Biases, systematic errors and unexpected variability are common in data from the life sciences. Failure to discover these problems often leads to flawed analyses and false discoveries. As an example, consider that experiments sometimes fail and not all data processing pipelines, such as the t.test function in R, are designed to detect these. Yet, these pipelines still give you an answer. Furthermore, it may be hard or impossible to notice an error was made just from the reported results.

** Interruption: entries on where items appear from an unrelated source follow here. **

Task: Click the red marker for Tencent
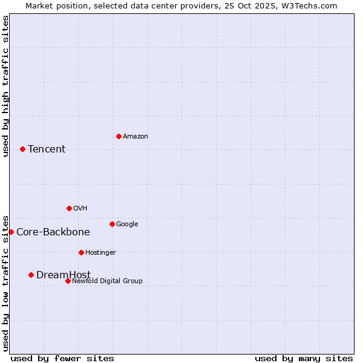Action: point(22,149)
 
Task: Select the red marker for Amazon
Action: point(119,136)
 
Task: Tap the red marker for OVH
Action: point(69,208)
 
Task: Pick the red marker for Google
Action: point(112,224)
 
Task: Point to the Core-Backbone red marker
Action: point(11,232)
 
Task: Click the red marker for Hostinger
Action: point(81,252)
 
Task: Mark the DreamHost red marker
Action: point(31,275)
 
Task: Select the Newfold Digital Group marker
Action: point(68,281)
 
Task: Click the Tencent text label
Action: point(47,149)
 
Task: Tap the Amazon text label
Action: point(136,137)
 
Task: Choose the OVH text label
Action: point(80,209)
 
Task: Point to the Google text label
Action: point(127,224)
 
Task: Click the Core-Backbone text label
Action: point(53,232)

Graphing data is a powerful approach to detecting these problems. We refer to this as exploratory data analysis (EDA). Many important methodological contributions to existing techniques in data analysis were initiated by discoveries made via EDA. In addition, EDA can lead to interesting biological discoveries which would otherwise be missed through simply subjecting the data to a battery of hypothesis tests. Through this book, we make use of exploratory plots to motivate the analyses we choose. Here we present a general introduction to EDA using height data.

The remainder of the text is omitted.